Task to complete
For this exercise, repeat each entry exactly as written.
___ Data section
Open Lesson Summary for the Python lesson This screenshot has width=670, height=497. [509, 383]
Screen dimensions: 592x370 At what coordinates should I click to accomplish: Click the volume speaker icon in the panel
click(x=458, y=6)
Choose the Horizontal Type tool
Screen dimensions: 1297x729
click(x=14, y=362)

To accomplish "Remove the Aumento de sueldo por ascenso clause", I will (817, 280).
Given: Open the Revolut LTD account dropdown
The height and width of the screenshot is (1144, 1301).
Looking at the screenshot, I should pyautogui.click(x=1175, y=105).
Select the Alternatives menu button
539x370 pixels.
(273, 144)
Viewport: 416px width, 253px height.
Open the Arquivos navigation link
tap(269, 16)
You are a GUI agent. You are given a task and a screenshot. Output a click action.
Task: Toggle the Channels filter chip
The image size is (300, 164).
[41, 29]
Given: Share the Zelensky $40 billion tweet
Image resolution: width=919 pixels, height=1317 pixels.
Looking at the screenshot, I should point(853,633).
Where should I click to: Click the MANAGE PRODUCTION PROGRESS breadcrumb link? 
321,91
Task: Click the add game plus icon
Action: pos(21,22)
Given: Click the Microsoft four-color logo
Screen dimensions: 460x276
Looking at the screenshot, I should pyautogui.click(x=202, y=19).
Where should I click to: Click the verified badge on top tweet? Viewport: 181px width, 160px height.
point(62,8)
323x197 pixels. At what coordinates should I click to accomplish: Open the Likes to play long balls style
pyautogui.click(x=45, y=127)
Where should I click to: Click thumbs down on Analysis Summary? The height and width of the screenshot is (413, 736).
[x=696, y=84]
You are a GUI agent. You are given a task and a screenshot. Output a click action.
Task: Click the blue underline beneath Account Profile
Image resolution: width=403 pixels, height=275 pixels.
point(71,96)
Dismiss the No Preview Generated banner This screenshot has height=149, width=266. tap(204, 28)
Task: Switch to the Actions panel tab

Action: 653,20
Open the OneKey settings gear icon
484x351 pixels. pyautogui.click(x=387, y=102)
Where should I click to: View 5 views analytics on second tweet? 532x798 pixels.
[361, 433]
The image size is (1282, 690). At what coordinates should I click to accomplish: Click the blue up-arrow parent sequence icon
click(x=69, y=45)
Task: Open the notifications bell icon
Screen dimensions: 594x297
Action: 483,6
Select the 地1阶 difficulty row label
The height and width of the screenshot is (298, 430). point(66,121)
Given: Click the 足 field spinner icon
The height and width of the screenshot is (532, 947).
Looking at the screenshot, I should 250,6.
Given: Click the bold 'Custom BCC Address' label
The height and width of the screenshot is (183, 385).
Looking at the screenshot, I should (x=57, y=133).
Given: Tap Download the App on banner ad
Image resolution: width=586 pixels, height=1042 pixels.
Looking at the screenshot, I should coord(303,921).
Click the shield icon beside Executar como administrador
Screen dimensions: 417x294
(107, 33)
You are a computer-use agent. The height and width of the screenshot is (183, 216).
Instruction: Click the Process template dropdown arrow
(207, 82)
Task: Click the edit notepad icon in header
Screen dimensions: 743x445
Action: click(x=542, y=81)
______
Exercise response
Open Lesson Summary for the Python lesson This screenshot has width=670, height=497. [509, 383]
Screen dimensions: 592x370 At what coordinates should I click to accomplish: Click the volume speaker icon in the panel
click(x=458, y=6)
Choose the Horizontal Type tool
Screen dimensions: 1297x729
click(x=14, y=362)

To accomplish "Remove the Aumento de sueldo por ascenso clause", I will (817, 280).
Given: Open the Revolut LTD account dropdown
The height and width of the screenshot is (1144, 1301).
Looking at the screenshot, I should pyautogui.click(x=1175, y=105).
Select the Alternatives menu button
539x370 pixels.
(273, 144)
Viewport: 416px width, 253px height.
Open the Arquivos navigation link
tap(269, 16)
You are a GUI agent. You are given a task and a screenshot. Output a click action.
Task: Toggle the Channels filter chip
The image size is (300, 164).
[41, 29]
Given: Share the Zelensky $40 billion tweet
Image resolution: width=919 pixels, height=1317 pixels.
Looking at the screenshot, I should point(853,633).
Where should I click to: Click the MANAGE PRODUCTION PROGRESS breadcrumb link? 
321,91
Task: Click the add game plus icon
Action: pos(21,22)
Given: Click the Microsoft four-color logo
Screen dimensions: 460x276
Looking at the screenshot, I should pyautogui.click(x=202, y=19).
Where should I click to: Click the verified badge on top tweet? Viewport: 181px width, 160px height.
point(62,8)
323x197 pixels. At what coordinates should I click to accomplish: Open the Likes to play long balls style
pyautogui.click(x=45, y=127)
Where should I click to: Click thumbs down on Analysis Summary? The height and width of the screenshot is (413, 736).
[x=696, y=84]
You are a GUI agent. You are given a task and a screenshot. Output a click action.
Task: Click the blue underline beneath Account Profile
Image resolution: width=403 pixels, height=275 pixels.
point(71,96)
Dismiss the No Preview Generated banner This screenshot has height=149, width=266. tap(204, 28)
Task: Switch to the Actions panel tab

Action: 653,20
Open the OneKey settings gear icon
484x351 pixels. pyautogui.click(x=387, y=102)
Where should I click to: View 5 views analytics on second tweet? 532x798 pixels.
[361, 433]
The image size is (1282, 690). At what coordinates should I click to accomplish: Click the blue up-arrow parent sequence icon
click(x=69, y=45)
Task: Open the notifications bell icon
Screen dimensions: 594x297
Action: 483,6
Select the 地1阶 difficulty row label
The height and width of the screenshot is (298, 430). point(66,121)
Given: Click the 足 field spinner icon
The height and width of the screenshot is (532, 947).
Looking at the screenshot, I should 250,6.
Given: Click the bold 'Custom BCC Address' label
The height and width of the screenshot is (183, 385).
Looking at the screenshot, I should (x=57, y=133).
Given: Tap Download the App on banner ad
Image resolution: width=586 pixels, height=1042 pixels.
Looking at the screenshot, I should coord(303,921).
Click the shield icon beside Executar como administrador
Screen dimensions: 417x294
(107, 33)
You are a computer-use agent. The height and width of the screenshot is (183, 216).
Instruction: Click the Process template dropdown arrow
(207, 82)
Task: Click the edit notepad icon in header
Screen dimensions: 743x445
Action: click(x=542, y=81)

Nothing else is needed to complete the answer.